# best impact driver



## TempestV (Feb 3, 2007)

I have the 18v Dewalt and the 10.8v bosch, and both work very well. 
I have also used the 18v Makita and the 18v Bosch as well a fair amount. I prefer the Dewalt over the Makita- More power, and way more durable- The guys that I've worked with that had LXT tools went through quite a few batteries because they are rather fragail. Even a small drop, and they won't charge. In compairison, my Dewalt survived a 30" drop onto a stone floor. The only thing the Makita has on the Dewalt is weight, and that's mostly due to the newer battery tecnology, so a Nano Dewalt would probably do better there. The Bosch was about as good as the Dewalt, and I really couldn't decide which I prefer there.


----------



## s.kelly (Mar 20, 2009)

older 12v makita, probably 5 yrs? love it, best tool at the time in my opinion. not sure about newer one,though many are interesting!


----------



## jarhead0531 (Mar 5, 2008)

STP57-- I thought about switching to the Lithium batteries from dewalt but when I found the Makita drill/impact combo for 199 and two additional 3 AH batteries for 99 it made sense to take the jump. 
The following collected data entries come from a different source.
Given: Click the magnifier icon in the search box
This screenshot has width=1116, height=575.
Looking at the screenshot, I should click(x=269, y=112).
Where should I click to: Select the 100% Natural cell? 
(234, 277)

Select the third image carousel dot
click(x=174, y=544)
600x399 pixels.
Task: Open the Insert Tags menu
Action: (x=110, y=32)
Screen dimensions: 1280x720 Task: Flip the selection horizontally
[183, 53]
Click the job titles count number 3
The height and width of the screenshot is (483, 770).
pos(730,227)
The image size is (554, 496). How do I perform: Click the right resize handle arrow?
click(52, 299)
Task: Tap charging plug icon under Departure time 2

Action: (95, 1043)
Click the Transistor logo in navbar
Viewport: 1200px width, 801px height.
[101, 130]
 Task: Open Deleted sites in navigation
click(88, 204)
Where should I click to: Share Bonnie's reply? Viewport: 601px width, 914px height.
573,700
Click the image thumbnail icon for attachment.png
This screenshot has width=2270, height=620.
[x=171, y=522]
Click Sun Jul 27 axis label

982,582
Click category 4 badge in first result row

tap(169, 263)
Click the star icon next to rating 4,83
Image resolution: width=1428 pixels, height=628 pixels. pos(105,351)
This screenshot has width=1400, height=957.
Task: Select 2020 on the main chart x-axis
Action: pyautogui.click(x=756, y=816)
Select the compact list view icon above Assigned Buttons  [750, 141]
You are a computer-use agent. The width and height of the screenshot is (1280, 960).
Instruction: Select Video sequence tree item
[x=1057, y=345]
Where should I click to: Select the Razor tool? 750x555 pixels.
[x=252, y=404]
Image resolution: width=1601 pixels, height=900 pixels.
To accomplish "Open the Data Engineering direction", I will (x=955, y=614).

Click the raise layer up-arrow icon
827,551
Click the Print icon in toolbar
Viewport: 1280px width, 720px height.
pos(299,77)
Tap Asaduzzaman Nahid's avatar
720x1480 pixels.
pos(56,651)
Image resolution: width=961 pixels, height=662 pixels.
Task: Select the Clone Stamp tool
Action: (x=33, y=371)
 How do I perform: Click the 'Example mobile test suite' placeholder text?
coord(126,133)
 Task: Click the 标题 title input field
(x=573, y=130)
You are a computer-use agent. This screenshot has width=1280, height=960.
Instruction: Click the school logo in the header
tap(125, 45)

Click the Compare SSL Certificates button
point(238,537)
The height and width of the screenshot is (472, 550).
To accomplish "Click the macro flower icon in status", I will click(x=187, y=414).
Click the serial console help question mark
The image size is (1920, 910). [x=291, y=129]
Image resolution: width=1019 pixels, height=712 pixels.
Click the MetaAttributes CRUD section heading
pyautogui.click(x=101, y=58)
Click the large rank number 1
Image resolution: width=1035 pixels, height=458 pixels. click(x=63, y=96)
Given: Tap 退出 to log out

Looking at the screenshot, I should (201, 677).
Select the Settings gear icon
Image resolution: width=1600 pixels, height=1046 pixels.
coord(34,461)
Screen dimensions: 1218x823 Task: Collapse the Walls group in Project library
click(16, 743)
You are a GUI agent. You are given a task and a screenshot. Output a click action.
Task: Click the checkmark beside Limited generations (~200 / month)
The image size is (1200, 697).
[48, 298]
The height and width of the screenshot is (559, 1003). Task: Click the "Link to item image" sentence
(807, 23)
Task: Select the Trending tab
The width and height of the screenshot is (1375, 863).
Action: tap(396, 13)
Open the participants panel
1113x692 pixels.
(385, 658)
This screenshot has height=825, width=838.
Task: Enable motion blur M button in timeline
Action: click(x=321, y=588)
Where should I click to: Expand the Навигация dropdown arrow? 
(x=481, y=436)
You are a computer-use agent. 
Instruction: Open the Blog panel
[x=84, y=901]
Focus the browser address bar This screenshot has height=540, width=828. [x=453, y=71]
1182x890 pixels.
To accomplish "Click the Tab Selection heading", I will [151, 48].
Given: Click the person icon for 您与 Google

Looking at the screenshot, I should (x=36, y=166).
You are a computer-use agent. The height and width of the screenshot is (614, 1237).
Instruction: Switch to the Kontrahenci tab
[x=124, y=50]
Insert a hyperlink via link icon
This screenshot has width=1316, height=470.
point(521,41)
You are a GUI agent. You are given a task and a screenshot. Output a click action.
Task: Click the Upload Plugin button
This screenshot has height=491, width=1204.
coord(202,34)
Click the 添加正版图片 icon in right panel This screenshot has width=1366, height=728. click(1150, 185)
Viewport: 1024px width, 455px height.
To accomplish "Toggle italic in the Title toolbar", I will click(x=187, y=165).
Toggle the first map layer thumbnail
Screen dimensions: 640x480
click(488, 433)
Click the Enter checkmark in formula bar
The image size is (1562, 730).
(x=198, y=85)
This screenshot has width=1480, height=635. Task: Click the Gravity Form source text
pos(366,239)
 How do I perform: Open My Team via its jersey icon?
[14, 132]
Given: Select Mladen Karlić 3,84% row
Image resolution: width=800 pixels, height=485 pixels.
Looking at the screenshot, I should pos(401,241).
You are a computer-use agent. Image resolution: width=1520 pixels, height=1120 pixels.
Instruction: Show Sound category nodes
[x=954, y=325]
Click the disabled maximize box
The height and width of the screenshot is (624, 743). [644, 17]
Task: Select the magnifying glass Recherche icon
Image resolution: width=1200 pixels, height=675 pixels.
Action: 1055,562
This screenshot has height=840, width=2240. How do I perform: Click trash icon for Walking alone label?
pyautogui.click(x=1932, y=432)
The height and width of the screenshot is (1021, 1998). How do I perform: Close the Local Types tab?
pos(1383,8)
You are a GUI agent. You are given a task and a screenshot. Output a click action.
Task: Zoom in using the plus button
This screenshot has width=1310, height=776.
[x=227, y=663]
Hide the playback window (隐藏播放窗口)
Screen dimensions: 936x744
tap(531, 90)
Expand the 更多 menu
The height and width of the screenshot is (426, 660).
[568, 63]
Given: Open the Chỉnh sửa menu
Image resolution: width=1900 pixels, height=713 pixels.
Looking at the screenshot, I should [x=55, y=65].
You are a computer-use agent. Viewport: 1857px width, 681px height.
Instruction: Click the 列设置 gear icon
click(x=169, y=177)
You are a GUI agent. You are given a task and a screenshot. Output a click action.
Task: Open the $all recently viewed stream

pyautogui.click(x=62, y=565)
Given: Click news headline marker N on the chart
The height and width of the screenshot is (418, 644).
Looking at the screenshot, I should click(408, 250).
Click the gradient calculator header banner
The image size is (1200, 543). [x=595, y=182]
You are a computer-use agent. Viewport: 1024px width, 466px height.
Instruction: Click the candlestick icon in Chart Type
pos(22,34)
I would like to switch to the Lithium for the Dewalt as my batteries die but I have plenty of chargers for the nicad, including the the radio. Any changes in battery platform on the dewalt side create a cascade of additional purchases. I like to have a 2 chargers besides the radio on the truck, and I've had all three going when working with a couple guys.

Dewalt stays on the truck cause I love that little extra power, and I have the saw/right angle drill/flashlight for that platform. Makita stays in the shop, for any projects there and as a backup if needed on the job.

Barry


----------



## stp57 (Dec 12, 2007)

Barr,
That's a great deal on the Makita. I read that DeWalt doesn't have a radio/ charger for the Nano's yet. When your radio finally goes belly up, maybe DeWalt will have an upgrade for you then.
Steve


----------



## TempestV (Feb 3, 2007)

The radio was actually the first Dewalt cordless tool I bought (My cordless stuff was Milwaukee). The only reason I got the Dewalt was that I intended to get a battery to leave in the radio, so that I could always play the radio, without really having to worry about having batteries handy. Then I started buying Dewalt tools, and found how nice it was to use the radio as a charger. I don't even bring my other chargers to work anymore. They are somewhere in the garage, not exactly sure where. The last time I used them was a couple of months ago, when I was working at a spot with no power, so I would put all the batteries on to charge each night.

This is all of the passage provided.